* Your goal: Count the lines in the data below that contain the word "right" and reply with only that number.

* Material for the task:
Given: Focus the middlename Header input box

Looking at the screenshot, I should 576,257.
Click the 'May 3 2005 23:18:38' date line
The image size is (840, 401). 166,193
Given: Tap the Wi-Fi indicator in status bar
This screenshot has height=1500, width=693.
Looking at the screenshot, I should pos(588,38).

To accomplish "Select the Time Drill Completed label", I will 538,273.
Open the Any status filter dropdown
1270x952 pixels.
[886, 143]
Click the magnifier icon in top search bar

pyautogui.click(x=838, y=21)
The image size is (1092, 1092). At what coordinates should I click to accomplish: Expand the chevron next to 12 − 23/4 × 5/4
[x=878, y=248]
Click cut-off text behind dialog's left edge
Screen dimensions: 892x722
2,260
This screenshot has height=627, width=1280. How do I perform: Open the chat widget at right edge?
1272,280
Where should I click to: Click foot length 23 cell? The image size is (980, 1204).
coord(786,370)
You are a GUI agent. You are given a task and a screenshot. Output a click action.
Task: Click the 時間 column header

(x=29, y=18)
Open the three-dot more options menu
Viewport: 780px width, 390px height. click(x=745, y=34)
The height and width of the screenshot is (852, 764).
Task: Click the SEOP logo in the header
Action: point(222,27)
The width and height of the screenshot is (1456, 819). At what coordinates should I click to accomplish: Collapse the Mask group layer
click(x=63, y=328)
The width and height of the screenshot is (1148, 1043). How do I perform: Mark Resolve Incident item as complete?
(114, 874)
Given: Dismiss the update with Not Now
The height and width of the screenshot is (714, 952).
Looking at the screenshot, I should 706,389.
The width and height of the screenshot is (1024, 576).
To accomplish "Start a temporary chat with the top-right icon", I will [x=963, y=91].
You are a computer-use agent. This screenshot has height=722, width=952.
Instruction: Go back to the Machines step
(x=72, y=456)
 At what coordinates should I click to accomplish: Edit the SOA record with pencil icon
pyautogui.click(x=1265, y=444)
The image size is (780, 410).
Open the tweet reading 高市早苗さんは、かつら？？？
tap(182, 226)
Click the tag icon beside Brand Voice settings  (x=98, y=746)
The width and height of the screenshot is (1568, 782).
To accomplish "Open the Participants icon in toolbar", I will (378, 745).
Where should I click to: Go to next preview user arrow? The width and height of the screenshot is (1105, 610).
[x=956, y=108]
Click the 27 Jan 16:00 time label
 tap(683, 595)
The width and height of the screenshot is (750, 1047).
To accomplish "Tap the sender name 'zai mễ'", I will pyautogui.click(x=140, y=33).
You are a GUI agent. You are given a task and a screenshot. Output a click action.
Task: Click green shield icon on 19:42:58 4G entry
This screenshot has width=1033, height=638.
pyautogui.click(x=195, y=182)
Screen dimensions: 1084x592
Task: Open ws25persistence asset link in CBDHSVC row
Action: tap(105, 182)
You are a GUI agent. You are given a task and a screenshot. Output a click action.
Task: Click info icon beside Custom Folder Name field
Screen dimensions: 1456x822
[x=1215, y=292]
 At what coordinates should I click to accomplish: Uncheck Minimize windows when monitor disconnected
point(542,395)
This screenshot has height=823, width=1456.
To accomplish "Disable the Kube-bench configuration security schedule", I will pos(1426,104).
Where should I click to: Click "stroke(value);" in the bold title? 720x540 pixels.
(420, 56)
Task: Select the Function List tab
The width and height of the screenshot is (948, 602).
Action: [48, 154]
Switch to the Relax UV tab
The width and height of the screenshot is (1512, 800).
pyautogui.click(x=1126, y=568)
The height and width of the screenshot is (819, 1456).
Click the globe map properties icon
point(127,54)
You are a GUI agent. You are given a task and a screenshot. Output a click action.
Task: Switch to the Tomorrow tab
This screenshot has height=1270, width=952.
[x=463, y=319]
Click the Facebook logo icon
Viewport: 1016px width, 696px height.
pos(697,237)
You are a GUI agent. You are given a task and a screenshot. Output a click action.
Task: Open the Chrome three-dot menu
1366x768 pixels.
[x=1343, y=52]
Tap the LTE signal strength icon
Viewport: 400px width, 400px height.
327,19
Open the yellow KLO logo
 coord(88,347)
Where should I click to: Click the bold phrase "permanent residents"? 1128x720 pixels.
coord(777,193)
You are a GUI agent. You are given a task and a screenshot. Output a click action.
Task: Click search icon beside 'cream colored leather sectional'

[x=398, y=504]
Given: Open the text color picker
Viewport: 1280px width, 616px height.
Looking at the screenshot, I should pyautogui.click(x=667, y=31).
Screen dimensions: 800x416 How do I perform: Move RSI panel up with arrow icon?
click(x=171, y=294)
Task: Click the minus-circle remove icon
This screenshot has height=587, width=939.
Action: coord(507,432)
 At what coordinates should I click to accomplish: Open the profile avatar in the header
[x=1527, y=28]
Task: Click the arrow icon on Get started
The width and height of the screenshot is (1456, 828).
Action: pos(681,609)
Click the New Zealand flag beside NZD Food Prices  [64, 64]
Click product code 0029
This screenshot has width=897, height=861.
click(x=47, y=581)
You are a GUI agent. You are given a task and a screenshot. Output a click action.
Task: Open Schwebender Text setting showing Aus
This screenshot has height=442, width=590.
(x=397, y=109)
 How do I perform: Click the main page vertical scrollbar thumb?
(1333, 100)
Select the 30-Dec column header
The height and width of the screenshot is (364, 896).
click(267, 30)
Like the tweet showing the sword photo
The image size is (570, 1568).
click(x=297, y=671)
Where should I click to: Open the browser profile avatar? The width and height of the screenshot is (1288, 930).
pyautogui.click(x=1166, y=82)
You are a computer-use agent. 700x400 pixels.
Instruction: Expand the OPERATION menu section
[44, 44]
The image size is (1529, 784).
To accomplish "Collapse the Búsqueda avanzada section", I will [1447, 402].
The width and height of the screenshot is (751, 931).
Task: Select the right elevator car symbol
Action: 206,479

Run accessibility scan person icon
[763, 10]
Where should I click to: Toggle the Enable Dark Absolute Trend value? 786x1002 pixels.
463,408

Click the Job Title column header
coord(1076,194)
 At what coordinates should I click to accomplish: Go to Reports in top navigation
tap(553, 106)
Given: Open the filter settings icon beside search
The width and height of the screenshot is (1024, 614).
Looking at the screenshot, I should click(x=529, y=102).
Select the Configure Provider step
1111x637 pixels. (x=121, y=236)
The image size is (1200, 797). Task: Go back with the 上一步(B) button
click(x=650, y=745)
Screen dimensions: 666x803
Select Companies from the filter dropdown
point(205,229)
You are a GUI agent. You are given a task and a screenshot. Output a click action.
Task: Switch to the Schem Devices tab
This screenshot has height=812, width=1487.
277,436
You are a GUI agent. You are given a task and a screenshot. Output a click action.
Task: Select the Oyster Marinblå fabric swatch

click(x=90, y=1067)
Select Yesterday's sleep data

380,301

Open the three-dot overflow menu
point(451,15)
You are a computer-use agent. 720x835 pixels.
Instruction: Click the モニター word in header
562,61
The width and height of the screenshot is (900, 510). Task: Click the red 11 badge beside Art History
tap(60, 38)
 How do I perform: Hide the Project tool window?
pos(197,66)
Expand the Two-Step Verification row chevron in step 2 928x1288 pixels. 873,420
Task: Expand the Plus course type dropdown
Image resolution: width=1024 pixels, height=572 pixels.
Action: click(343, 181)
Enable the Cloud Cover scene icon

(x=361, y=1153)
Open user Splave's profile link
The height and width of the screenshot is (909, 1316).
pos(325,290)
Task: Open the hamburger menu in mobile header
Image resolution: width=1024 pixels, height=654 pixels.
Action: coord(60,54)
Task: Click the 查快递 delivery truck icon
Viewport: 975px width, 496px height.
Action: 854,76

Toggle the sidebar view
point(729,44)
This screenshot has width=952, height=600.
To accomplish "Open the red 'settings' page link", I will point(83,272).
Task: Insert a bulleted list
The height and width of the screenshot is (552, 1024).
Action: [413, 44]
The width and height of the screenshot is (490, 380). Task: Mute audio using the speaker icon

* Solution: 3